Le Parlement belge a mis sur pied une Commission spéciale chargée d’examiner l’État indépendant du Congo et le passé colonial de la Belgique au Congo, au Rwanda et au Burundi, ses conséquences et les suites qu’il convient d’y réserver. Dix experts ont reçu mandat de ladite Commission de préparer un rapport qui devra leur servir de base de travail aux parlementaires de la Chambre des représentants. Remis le 27 octobre 2021 au Parlement, le document fait de plus de 600 pages dresse un bilan sans concession de l’entreprise coloniale, bien loin du mythe de l’“œuvre civilisatrice”.

Ces experts avaient reçu pour mission, il y a un an et demi, de réfléchir aux voies de (ré) conciliation de la Belgique avec son histoire coloniale.

La publication de leur rapport, première étape de l’action «vérité et réconciliation», s’inscrit dans le cadre de la commission spéciale de la Chambre, laquelle avait été mise en place en 2020 après la mort de l’Afro-Américain George Floyd aux États-Unis.

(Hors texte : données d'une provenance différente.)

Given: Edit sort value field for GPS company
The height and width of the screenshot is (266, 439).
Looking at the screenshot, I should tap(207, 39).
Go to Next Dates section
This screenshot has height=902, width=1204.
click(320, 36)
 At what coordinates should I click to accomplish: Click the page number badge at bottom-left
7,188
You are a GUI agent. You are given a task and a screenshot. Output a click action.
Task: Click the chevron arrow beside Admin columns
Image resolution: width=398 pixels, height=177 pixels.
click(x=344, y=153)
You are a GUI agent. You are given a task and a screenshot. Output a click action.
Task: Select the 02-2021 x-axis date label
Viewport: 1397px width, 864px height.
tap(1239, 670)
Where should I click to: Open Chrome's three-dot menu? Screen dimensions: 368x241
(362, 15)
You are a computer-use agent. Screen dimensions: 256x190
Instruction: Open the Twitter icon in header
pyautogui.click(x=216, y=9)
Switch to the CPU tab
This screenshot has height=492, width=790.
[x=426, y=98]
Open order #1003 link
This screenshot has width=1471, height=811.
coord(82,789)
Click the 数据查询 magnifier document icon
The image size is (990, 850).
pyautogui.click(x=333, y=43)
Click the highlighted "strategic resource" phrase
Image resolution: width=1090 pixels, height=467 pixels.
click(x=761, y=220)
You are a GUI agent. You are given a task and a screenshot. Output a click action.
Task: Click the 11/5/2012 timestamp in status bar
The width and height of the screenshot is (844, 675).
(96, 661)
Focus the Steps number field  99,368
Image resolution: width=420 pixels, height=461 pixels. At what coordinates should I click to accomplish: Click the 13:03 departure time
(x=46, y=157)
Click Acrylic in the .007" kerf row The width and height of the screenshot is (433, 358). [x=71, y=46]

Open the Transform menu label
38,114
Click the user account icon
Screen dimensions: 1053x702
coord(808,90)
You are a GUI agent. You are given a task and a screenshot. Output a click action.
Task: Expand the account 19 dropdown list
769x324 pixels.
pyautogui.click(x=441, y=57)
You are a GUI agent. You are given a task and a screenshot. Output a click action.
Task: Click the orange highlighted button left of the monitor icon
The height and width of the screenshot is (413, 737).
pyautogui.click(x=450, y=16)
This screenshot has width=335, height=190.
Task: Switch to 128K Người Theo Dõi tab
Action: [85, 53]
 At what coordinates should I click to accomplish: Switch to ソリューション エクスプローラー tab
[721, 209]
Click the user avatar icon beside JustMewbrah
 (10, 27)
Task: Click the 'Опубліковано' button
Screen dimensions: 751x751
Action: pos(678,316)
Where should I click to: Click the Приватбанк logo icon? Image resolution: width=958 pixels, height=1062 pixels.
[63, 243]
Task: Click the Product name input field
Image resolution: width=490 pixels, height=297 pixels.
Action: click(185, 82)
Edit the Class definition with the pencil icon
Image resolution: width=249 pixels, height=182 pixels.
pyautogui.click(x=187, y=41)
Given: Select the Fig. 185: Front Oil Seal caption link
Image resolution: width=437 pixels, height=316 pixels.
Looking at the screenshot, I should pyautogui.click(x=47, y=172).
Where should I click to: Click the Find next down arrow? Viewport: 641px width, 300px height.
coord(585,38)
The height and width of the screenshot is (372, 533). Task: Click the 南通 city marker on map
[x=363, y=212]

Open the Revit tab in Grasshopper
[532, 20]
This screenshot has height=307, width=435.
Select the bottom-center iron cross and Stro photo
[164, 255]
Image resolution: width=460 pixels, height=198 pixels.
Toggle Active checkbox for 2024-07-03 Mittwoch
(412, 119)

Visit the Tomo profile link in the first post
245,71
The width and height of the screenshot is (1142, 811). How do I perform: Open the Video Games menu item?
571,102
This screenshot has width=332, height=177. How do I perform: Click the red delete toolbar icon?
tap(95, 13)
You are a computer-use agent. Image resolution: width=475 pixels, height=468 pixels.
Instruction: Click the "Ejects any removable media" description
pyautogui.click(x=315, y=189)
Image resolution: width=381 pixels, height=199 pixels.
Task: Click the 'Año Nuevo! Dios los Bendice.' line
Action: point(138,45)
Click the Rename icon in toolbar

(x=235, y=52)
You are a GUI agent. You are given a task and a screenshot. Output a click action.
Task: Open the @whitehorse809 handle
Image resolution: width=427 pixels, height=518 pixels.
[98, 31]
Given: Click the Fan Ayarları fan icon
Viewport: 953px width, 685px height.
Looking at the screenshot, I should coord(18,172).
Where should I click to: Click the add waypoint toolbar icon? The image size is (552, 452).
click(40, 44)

En Belgique, plusieurs statues du roi Léopold II avaient à l’époque fait l’objet d’actes de vandalisme en réaction à cet évènement.

Réparations

La question des réparations est la plus sensible de tout ce processus. Le rapport estime notamment que des compensations financières pourraient être accordées aux victimes de méfaits coloniaux en Belgique, au Congo, au Rwanda et au Burundi.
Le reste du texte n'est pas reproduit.